I've implemented Root.OpenFile and Root.Mkdir for platforms with openat. I've got Windows mostly working, and I haven't dont Plan 9/JS yet but they should be straightforward. When I have a CL that works on all platforms, I'll clean it up and present it for review. I think OpenFile and Mkdir are sufficient to demonstrate the feasibility of the API.
Methods of Root must not allow escape through TOCTOU races, except where this is infeasible (GOOS=js). I know of two potential sources of races:
-
A path component is converted into a symlink after we examine it but before we traverse it. This is avoided by using openat with O_NOFOLLOW to walk down the path on openat platforms, or NtCreateFile with FILE_OPEN_REPARSE_POINT on Windows.
-
A directory is moved after we open it. For example, we open "a/b/c/../../d" (which does not escape), but the directory "a/b/c" is renamed to "a/b" after we traverse it. This is trickier to avoid. @cyphar's securejoin package defends against this race using a Linux-specific /proc filesystem feature, but this is too platform-specific to be an option for us. (On modern Linux kernels, we can use openat2, which does all the hard work for us, so it's not even very interesting as a Linux-specific optimization.)
(A reasonable question here is why we don't clean the path of .. components at the start, turning (for example) "a/../b" into just "b". This would change the semantics of the path when "a" is a symlink; for example if "a" is a link to "x/y", then "a/b" opens "x/b", not "b". In addition, we need to handle symlinks which themselves contain .. components.)

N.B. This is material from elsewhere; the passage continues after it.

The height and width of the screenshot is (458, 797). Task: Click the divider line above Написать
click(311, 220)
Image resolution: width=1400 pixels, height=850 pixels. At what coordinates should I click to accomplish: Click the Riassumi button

Another reasonable question is whether we can ignore all that and just say that Root always cleans its input paths. I feel that this isn't the correct behavior: Methods of os.Root should interpret paths in exactly the same way as the local platform does.)
My current implementation defends against this case by restarting the path lookup when it encounters .. components in the path. When opening "a/b/c/../../d", for example, it will open "a", "b", and "c" in sequence, then restart the operation from the root with the new path "a/d". This can be inefficient; "0/1/2/3/4/5/6/7/8/9/x/../target" will need to traverse the initial set of ten components twice. That's unfortunate, but it's reasonably straightforward and comprehensible. We limit the inefficiency by setting a cap on the number of path components that can be traversed in a single lookup operation.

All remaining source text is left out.